## Task brief
Please change "Where should I click to" to "Where do I click to" throughout the data below and keep every other part the same.

Stored entries
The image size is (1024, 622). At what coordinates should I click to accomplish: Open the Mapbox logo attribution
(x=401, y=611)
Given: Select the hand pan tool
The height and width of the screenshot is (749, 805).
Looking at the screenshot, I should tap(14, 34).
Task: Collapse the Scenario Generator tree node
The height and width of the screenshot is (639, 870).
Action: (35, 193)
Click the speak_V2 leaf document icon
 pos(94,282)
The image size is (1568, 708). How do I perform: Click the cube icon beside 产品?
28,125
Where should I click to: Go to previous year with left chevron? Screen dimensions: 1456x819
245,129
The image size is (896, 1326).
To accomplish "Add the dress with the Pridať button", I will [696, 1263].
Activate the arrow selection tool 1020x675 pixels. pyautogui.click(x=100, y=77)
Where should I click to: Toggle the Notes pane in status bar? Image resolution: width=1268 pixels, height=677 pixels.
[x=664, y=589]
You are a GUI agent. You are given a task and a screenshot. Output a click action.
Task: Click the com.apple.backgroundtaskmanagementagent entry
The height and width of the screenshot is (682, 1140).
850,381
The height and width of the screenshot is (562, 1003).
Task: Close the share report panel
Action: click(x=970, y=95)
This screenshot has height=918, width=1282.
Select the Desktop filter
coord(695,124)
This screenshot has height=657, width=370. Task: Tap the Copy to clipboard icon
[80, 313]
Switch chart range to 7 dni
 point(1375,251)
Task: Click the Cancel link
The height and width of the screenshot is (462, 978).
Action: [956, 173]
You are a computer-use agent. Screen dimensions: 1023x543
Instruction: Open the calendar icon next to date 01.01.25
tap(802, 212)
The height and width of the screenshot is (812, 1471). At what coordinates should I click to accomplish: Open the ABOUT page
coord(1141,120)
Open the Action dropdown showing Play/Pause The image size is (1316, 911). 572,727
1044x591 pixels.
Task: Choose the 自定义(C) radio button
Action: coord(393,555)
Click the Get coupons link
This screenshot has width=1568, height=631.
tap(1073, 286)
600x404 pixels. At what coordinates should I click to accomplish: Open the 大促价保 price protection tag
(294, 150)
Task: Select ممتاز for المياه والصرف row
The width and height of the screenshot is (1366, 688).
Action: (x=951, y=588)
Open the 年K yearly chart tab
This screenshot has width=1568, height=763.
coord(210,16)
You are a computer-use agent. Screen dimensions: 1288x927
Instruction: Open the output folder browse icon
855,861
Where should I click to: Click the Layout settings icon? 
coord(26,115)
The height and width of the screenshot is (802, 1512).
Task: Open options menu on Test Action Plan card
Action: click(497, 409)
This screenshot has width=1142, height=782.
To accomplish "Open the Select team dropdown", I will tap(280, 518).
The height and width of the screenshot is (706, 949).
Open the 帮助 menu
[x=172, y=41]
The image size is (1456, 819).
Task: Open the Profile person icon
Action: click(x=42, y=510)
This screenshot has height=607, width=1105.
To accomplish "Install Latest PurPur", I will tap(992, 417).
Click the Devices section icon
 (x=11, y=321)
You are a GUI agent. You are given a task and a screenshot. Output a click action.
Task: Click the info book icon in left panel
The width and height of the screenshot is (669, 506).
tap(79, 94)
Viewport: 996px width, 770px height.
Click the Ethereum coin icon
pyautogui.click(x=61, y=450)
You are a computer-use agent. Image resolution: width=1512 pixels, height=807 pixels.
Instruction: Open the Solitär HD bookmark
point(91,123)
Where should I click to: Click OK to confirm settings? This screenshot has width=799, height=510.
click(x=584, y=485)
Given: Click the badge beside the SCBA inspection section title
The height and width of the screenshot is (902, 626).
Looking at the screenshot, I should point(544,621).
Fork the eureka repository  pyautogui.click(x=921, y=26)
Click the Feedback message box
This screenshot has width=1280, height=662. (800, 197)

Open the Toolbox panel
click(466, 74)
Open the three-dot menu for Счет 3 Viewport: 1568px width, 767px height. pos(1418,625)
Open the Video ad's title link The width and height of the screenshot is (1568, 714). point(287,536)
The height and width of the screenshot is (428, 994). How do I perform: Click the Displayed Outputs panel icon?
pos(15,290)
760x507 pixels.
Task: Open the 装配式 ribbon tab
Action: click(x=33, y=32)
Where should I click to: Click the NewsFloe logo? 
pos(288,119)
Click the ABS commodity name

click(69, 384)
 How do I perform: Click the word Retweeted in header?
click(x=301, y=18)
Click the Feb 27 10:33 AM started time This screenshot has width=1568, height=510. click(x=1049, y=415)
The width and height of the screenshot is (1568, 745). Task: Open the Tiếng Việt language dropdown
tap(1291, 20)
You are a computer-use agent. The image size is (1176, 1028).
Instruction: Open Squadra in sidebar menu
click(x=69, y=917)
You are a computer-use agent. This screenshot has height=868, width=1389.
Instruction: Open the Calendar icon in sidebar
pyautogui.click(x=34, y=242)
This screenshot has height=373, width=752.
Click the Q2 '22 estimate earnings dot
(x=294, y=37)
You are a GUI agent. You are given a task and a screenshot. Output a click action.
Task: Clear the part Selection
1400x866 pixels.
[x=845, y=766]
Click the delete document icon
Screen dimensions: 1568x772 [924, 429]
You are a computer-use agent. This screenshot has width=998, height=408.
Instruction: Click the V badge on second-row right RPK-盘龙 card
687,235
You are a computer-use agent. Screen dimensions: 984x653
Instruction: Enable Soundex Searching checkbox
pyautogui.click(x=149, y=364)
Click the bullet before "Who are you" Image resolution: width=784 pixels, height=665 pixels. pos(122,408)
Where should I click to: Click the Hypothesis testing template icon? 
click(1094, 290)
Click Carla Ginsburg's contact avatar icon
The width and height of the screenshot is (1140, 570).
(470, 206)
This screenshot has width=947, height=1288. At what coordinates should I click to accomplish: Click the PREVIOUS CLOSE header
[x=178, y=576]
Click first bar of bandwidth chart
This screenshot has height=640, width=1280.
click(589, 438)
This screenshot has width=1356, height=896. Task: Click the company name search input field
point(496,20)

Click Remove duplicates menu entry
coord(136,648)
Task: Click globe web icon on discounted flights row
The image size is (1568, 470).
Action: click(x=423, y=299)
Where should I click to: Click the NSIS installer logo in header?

## Response to this exercise
The image size is (1024, 622). At what coordinates should I click to accomplish: Open the Mapbox logo attribution
(x=401, y=611)
Given: Select the hand pan tool
The height and width of the screenshot is (749, 805).
Looking at the screenshot, I should tap(14, 34).
Task: Collapse the Scenario Generator tree node
The height and width of the screenshot is (639, 870).
Action: (35, 193)
Click the speak_V2 leaf document icon
 pos(94,282)
The image size is (1568, 708). How do I perform: Click the cube icon beside 产品?
28,125
Where do I click to: Go to previous year with left chevron? Screen dimensions: 1456x819
245,129
The image size is (896, 1326).
To accomplish "Add the dress with the Pridať button", I will [696, 1263].
Activate the arrow selection tool 1020x675 pixels. pyautogui.click(x=100, y=77)
Where do I click to: Toggle the Notes pane in status bar? Image resolution: width=1268 pixels, height=677 pixels.
[x=664, y=589]
You are a GUI agent. You are given a task and a screenshot. Output a click action.
Task: Click the com.apple.backgroundtaskmanagementagent entry
The height and width of the screenshot is (682, 1140).
850,381
The height and width of the screenshot is (562, 1003).
Task: Close the share report panel
Action: click(x=970, y=95)
This screenshot has height=918, width=1282.
Select the Desktop filter
coord(695,124)
This screenshot has height=657, width=370. Task: Tap the Copy to clipboard icon
[80, 313]
Switch chart range to 7 dni
 point(1375,251)
Task: Click the Cancel link
The height and width of the screenshot is (462, 978).
Action: [956, 173]
You are a computer-use agent. Screen dimensions: 1023x543
Instruction: Open the calendar icon next to date 01.01.25
tap(802, 212)
The height and width of the screenshot is (812, 1471). At what coordinates should I click to accomplish: Open the ABOUT page
coord(1141,120)
Open the Action dropdown showing Play/Pause The image size is (1316, 911). 572,727
1044x591 pixels.
Task: Choose the 自定义(C) radio button
Action: coord(393,555)
Click the Get coupons link
This screenshot has width=1568, height=631.
tap(1073, 286)
600x404 pixels. At what coordinates should I click to accomplish: Open the 大促价保 price protection tag
(294, 150)
Task: Select ممتاز for المياه والصرف row
The width and height of the screenshot is (1366, 688).
Action: (x=951, y=588)
Open the 年K yearly chart tab
This screenshot has width=1568, height=763.
coord(210,16)
You are a computer-use agent. Screen dimensions: 1288x927
Instruction: Open the output folder browse icon
855,861
Where do I click to: Click the Layout settings icon? 
coord(26,115)
The height and width of the screenshot is (802, 1512).
Task: Open options menu on Test Action Plan card
Action: click(497, 409)
This screenshot has width=1142, height=782.
To accomplish "Open the Select team dropdown", I will tap(280, 518).
The height and width of the screenshot is (706, 949).
Open the 帮助 menu
[x=172, y=41]
The image size is (1456, 819).
Task: Open the Profile person icon
Action: click(x=42, y=510)
This screenshot has height=607, width=1105.
To accomplish "Install Latest PurPur", I will tap(992, 417).
Click the Devices section icon
 (x=11, y=321)
You are a GUI agent. You are given a task and a screenshot. Output a click action.
Task: Click the info book icon in left panel
The width and height of the screenshot is (669, 506).
tap(79, 94)
Viewport: 996px width, 770px height.
Click the Ethereum coin icon
pyautogui.click(x=61, y=450)
You are a computer-use agent. Image resolution: width=1512 pixels, height=807 pixels.
Instruction: Open the Solitär HD bookmark
point(91,123)
Where do I click to: Click OK to confirm settings? This screenshot has width=799, height=510.
click(x=584, y=485)
Given: Click the badge beside the SCBA inspection section title
The height and width of the screenshot is (902, 626).
Looking at the screenshot, I should point(544,621).
Fork the eureka repository  pyautogui.click(x=921, y=26)
Click the Feedback message box
This screenshot has width=1280, height=662. (800, 197)

Open the Toolbox panel
click(466, 74)
Open the three-dot menu for Счет 3 Viewport: 1568px width, 767px height. pos(1418,625)
Open the Video ad's title link The width and height of the screenshot is (1568, 714). point(287,536)
The height and width of the screenshot is (428, 994). How do I perform: Click the Displayed Outputs panel icon?
pos(15,290)
760x507 pixels.
Task: Open the 装配式 ribbon tab
Action: click(x=33, y=32)
Where do I click to: Click the NewsFloe logo? 
pos(288,119)
Click the ABS commodity name

click(69, 384)
 How do I perform: Click the word Retweeted in header?
click(x=301, y=18)
Click the Feb 27 10:33 AM started time This screenshot has width=1568, height=510. click(x=1049, y=415)
The width and height of the screenshot is (1568, 745). Task: Open the Tiếng Việt language dropdown
tap(1291, 20)
You are a computer-use agent. The image size is (1176, 1028).
Instruction: Open Squadra in sidebar menu
click(x=69, y=917)
You are a computer-use agent. This screenshot has height=868, width=1389.
Instruction: Open the Calendar icon in sidebar
pyautogui.click(x=34, y=242)
This screenshot has height=373, width=752.
Click the Q2 '22 estimate earnings dot
(x=294, y=37)
You are a GUI agent. You are given a task and a screenshot. Output a click action.
Task: Clear the part Selection
1400x866 pixels.
[x=845, y=766]
Click the delete document icon
Screen dimensions: 1568x772 [924, 429]
You are a computer-use agent. This screenshot has width=998, height=408.
Instruction: Click the V badge on second-row right RPK-盘龙 card
687,235
You are a computer-use agent. Screen dimensions: 984x653
Instruction: Enable Soundex Searching checkbox
pyautogui.click(x=149, y=364)
Click the bullet before "Who are you" Image resolution: width=784 pixels, height=665 pixels. pos(122,408)
Where do I click to: Click the Hypothesis testing template icon? 
click(1094, 290)
Click Carla Ginsburg's contact avatar icon
The width and height of the screenshot is (1140, 570).
(470, 206)
This screenshot has width=947, height=1288. At what coordinates should I click to accomplish: Click the PREVIOUS CLOSE header
[x=178, y=576]
Click first bar of bandwidth chart
This screenshot has height=640, width=1280.
click(589, 438)
This screenshot has width=1356, height=896. Task: Click the company name search input field
point(496,20)

Click Remove duplicates menu entry
coord(136,648)
Task: Click globe web icon on discounted flights row
The image size is (1568, 470).
Action: click(x=423, y=299)
Where do I click to: Click the NSIS installer logo in header?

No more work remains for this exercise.